Prove an elementary integral inequality ($L^2$ estimate) that arises with the wave equation How can I prove that  $$\Vert u \Vert_{L^2} \le \Vert u_1 \Vert_{L^2} + t \Vert u_2 \Vert_{L^2},$$ where $$u(t,x) = \frac{u_1(x+t) + u_1(x-t)}{2}+ \frac{1}{2}\int_{-t}^t u_2(x+y)\ dy \ ?$$
$u_1,u_2\in L^1 \cap L^2$.

The problem arises in PDE (with the wave equation).

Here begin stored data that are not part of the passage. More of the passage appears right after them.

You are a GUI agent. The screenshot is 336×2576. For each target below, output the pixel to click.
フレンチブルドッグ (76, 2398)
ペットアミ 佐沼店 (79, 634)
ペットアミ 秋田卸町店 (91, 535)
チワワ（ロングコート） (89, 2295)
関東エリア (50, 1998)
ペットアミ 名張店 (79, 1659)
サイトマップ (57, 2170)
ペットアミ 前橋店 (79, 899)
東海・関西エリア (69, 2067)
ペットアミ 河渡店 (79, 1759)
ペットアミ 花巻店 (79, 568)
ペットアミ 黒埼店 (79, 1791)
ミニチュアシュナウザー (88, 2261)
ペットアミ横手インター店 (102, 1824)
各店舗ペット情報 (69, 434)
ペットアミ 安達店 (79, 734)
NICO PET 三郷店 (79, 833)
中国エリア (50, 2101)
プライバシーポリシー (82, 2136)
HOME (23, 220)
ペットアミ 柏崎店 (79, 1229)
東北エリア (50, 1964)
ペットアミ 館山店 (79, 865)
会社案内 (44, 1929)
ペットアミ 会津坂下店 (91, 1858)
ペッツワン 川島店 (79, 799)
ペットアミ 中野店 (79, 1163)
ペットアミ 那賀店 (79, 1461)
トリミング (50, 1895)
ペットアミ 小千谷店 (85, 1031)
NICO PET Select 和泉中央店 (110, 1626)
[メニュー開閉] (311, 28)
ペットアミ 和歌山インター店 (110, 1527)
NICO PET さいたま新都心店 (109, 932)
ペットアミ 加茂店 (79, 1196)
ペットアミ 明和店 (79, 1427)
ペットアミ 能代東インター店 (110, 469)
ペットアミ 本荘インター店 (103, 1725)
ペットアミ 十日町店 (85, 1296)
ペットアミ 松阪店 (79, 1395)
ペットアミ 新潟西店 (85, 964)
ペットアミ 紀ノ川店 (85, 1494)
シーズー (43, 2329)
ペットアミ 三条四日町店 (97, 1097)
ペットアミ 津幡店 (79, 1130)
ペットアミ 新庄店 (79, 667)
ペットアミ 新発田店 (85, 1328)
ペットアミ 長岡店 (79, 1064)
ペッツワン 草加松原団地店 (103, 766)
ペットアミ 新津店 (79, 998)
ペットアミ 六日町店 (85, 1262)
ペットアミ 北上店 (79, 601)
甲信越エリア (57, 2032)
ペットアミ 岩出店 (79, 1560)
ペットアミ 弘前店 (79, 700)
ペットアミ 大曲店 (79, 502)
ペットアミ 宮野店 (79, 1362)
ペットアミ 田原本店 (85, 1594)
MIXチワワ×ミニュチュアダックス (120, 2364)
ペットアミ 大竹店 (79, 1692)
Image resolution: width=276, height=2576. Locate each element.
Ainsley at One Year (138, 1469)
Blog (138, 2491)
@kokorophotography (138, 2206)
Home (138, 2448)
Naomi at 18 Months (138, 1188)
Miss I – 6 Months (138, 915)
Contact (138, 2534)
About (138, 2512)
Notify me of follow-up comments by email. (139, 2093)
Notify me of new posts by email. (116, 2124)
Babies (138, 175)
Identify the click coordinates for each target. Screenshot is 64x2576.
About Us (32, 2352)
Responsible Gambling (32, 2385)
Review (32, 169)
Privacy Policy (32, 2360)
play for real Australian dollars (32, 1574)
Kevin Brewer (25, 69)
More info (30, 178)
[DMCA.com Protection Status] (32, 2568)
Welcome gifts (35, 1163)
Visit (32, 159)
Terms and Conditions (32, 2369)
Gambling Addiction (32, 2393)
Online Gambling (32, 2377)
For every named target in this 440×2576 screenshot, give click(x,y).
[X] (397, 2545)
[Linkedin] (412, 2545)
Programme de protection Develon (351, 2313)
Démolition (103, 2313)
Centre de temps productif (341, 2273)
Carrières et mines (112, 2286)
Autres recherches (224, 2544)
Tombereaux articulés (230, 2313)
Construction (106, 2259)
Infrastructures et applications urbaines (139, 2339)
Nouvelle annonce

 A: If $y\in\mathbb R$, define the translation operator $\tau_y$ by $\tau_yv(x)=v(x-y)$.  Using the triangle inequality and Minkowski's inequality for integrals on your formula for $u(t,x)$, we get:
$$
\|u(t,.)\|_{L^2}\le\frac{1}{2}(\|\tau_{-t}u_1\|_{L^2}+\|\tau_tu_1\|_{L^2})+\frac{1}{2}\int_{-t}^t\|\tau_{-y}u_2\|_{L^2}dy.
$$
But by the translation invariance of Lebesgue measure, $\|\tau_yv\|_{L^2}=\|v\|_{L^2}$, so the right hand side becomes:
$$
\|u(t,.)\|_{L^2}\le\|u_1\|_{L^2}+\frac{1}{2}\int_{-t}^t\|u_2\|_{L^2}dy=\|u_1\|_{L^2}+t\|u_2\|_{L^2}.
$$
A: Use the triangle inequality:
$$ \lVert u(t,x) \rVert_2 \leq \frac{1}{2} \lVert u_1(x+t) \rVert_2 + \frac{1}{2} \lVert u(x-t) \rVert_2 + \frac{1}{2}\left\lVert \int_{-t}^t u_2(x+y) \, dy \right\rVert_2  $$
The norm is translation-invariant, so the first two terms are both equal to $\lVert u_1 \rVert_2/2$. For the last term, we use the integral triangle inequality $\left\lVert \int_{\Omega} f(x,y) \, d\mu(y) \right\rVert_2 \leq \int_{\Omega} \lVert f(x,y) \rVert_2 \, d\mu(y)  $, and translation-invariance, to find
$$ \frac{1}{2}\left\lVert \int_{-t}^t u_2(x+y) \, dy \right\rVert_2 \leq \frac{1}{2} \int_{-t}^t \lVert u_2(x+y) \rVert_2 \, dy = t \lVert u_2 \rVert_2. $$